One of the things I struggled with after my mother’s death (exactly eight years ago today) and my brother’s (two years back) was commemorating them three times a year: on their birthdays, on the days they died, and on the days we buried them.

Grief in triplicate, it just made for a lot of pain.

When Mom passed away – two weeks after my 37th birthday – I really thought my birthmonth forever ruined. This year, however, I am in a really celebratory mood and I have come to look at things a little differently. Of all the courses I teach, African Philosophical Thought (or African Social Theory) is by far my favourite; the one that students still thank me for years later. The course covers everything from ancient African tradition and pan-African histories to globalization, hiphop, religion and afrofuturism. There’s something incredibly special in seeing students realize that there was wisdom, logic and dignity to things their ancestors thought and did. It unlocks something in them.

As part of the course, my students learn that our ancestors did not believe that people simply die. Instead, our dead become ancestors too: members of the community who are very much alive, actively advocating for us from the other side. There is a reason we once venerated them: they were the ones from whom we drew our collective wisdom and culture, long before we were taught that all such wisdom was inherently evil and incapable of evolving.

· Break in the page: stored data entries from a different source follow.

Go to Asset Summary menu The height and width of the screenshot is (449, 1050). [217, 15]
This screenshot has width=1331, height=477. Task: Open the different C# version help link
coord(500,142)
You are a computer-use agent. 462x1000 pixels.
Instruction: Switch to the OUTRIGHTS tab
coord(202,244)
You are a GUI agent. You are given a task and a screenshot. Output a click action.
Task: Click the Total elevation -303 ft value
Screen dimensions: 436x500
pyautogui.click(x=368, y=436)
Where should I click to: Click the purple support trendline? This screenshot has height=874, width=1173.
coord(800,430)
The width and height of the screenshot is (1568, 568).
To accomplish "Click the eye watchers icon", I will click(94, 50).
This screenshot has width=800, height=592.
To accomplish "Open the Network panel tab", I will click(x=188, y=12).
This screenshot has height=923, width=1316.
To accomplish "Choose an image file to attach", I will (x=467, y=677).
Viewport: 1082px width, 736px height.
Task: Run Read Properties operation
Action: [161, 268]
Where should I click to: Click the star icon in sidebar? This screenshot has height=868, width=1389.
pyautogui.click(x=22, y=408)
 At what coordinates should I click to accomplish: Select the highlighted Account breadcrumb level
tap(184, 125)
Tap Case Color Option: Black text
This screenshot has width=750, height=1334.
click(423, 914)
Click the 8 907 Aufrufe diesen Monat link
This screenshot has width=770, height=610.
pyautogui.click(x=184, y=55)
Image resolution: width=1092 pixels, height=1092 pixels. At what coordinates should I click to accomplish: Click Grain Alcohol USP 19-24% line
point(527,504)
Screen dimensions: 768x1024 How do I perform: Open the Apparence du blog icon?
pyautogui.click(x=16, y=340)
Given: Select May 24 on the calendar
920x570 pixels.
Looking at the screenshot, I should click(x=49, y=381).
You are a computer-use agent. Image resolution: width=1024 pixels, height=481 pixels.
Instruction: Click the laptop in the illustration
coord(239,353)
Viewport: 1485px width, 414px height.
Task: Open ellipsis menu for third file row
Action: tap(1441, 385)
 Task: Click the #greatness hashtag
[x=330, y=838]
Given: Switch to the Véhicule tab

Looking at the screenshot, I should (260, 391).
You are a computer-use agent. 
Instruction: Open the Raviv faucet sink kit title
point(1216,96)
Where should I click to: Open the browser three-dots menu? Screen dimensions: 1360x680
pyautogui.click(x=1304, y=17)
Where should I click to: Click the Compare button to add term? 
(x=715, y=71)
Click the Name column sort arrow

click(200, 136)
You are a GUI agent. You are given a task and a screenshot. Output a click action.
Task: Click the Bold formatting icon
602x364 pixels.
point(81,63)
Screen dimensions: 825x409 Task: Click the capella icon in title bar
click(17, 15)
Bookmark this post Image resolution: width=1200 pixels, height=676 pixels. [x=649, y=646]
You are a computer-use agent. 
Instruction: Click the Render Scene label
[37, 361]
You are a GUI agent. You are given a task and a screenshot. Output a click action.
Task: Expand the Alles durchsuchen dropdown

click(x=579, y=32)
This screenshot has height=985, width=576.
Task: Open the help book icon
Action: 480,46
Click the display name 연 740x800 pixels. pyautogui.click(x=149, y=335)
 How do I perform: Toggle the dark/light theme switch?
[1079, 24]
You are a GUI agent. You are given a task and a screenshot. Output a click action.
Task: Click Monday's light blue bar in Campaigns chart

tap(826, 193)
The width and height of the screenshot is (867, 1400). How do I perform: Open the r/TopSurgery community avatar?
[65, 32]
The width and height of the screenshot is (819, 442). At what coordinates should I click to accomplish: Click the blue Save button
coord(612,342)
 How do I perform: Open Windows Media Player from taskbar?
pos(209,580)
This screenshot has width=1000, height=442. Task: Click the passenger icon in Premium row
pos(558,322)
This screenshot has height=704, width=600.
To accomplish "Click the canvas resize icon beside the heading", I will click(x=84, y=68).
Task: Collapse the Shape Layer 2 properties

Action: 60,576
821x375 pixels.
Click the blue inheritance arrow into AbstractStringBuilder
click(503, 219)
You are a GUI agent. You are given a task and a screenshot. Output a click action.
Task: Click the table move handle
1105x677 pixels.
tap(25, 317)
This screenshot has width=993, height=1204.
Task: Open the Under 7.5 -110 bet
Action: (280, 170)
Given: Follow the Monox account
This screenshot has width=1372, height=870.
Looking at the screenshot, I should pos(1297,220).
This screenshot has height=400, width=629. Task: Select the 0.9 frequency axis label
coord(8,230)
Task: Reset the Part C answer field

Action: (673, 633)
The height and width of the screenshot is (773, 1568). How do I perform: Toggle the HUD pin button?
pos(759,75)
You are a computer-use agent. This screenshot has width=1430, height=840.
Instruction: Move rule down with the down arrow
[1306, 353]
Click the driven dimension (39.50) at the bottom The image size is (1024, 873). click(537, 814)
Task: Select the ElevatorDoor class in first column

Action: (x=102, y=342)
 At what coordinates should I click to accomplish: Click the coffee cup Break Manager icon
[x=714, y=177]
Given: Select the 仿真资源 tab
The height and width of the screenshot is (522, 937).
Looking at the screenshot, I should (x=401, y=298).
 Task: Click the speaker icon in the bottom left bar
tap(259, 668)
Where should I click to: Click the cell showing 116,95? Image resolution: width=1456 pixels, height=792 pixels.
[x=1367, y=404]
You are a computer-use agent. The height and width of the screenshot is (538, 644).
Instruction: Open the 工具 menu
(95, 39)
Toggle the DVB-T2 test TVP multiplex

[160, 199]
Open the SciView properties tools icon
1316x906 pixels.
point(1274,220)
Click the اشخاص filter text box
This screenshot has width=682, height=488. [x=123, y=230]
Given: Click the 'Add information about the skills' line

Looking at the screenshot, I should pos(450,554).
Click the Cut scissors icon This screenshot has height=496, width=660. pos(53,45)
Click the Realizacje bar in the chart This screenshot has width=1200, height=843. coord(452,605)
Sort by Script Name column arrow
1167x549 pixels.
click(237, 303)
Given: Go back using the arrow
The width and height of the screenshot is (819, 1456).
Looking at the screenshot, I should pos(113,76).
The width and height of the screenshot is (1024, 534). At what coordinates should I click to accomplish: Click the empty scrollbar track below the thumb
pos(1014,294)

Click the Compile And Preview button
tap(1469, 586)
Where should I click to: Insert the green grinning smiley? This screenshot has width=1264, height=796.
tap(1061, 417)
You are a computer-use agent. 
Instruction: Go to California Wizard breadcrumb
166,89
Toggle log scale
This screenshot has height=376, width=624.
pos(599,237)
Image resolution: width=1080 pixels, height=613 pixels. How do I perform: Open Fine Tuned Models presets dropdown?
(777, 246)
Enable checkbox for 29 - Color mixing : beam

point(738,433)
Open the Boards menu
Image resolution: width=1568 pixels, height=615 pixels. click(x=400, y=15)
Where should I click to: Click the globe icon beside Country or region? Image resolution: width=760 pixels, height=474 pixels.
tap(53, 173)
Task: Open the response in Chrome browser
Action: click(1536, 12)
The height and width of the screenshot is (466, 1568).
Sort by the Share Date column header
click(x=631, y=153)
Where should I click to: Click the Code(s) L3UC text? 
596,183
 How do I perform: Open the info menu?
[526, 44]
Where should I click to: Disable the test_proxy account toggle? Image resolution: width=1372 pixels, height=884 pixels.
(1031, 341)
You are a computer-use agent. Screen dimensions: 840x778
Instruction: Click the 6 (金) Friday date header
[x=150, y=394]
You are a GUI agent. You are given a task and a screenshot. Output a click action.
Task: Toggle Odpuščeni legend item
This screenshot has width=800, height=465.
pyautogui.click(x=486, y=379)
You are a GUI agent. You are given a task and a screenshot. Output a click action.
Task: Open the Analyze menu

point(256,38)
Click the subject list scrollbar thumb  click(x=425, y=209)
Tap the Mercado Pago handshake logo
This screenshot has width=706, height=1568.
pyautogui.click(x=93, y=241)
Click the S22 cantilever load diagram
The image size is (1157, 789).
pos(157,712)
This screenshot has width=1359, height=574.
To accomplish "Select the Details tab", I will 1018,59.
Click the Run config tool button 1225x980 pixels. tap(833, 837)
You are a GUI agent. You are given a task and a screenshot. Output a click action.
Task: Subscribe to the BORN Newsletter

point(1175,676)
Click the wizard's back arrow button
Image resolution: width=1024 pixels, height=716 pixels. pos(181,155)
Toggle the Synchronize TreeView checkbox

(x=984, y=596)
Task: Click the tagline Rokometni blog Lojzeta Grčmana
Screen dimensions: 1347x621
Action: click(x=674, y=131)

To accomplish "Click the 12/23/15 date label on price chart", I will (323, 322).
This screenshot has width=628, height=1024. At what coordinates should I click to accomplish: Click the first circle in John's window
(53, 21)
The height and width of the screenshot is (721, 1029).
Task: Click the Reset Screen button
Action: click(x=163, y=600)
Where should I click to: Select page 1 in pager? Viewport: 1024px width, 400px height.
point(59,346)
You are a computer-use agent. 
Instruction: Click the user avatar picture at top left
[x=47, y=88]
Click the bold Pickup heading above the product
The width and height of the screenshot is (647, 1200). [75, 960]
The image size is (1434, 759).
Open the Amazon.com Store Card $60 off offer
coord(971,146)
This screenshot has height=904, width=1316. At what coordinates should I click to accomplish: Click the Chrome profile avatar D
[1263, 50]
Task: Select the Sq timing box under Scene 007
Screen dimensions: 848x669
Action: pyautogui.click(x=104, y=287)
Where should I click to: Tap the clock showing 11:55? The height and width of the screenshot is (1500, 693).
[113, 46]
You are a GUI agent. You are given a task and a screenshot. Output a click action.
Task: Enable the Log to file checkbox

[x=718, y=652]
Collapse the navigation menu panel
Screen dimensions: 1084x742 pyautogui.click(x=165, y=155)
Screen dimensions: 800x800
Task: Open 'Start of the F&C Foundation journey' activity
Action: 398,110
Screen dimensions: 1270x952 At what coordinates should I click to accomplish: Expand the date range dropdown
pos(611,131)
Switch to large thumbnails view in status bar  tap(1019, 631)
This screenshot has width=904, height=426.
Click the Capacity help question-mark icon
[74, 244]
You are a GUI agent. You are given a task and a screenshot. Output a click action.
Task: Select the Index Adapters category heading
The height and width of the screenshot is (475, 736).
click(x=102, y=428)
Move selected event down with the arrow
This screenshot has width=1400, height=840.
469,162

I have come to believe that while birthdays are worth celebrating when someone is alive, ancestor days – the day when one becomes (or is born) an ancestor – are perhaps the most important days after they die. The day one not only joins one’s ancestors but becomes one is no small thing. This is one of a few reasons why our funerals begin in grief but end with parties. So while I might quietly reflect and remember my mother and brother on their birthdays (or on the anniversaries of their burials), it is on their ancestor days that I will make it a real point to celebrate: my little modern nod to ancient African tradition and one more reason (besides my birthday) to celebrate every October, all October long.

Eight years on, I really do feel like celebrating my mother: the activist, Efua Dorkenoo.

I am typing this at dawn having spent the earliest hours of today updating the little section of my website that I have made into a digital shrine to my mother, complete with videos, pictures and tributes galore. It is such a wonderful thing to type a parent’s name into Google and have all manner of things pop up like a TED Talk; or an article in The Conversation naming her as one of four women who advanced global human rights; a poem written in her honour by her sisterfriend Alice Walker (or a video in which the actress Meryl Streep recites that same poem); a reminder of a UN award in her name, and that her book was one of Africa’s top 100 books of the 20th century and more. So much more.

Mom lived.

I have a list on her digital shrine of all the newspapers, blogs, websites and magazines that reported her passing. Sadly, it features only one Ghanaian website commenting three years after the fact to call for a national monument to be erected in her honour. Mom’s death went largely unreported here, with very few outside her own circles knowing who she was or the bigger work she contributed to. In that regard, she joins the likes of Hannah Cudjoe, Dedei Ashikishan, Gloria Nikoi, Susanna Al-Hassan, Rebecca Naa Dedei Aryeetey, Hawa Yakubu (do look them up) and more: Ghanaian women largely unsung and oft forgotten; not to talk of countless African feminists, known and unknown, all far more than wives to powerful men.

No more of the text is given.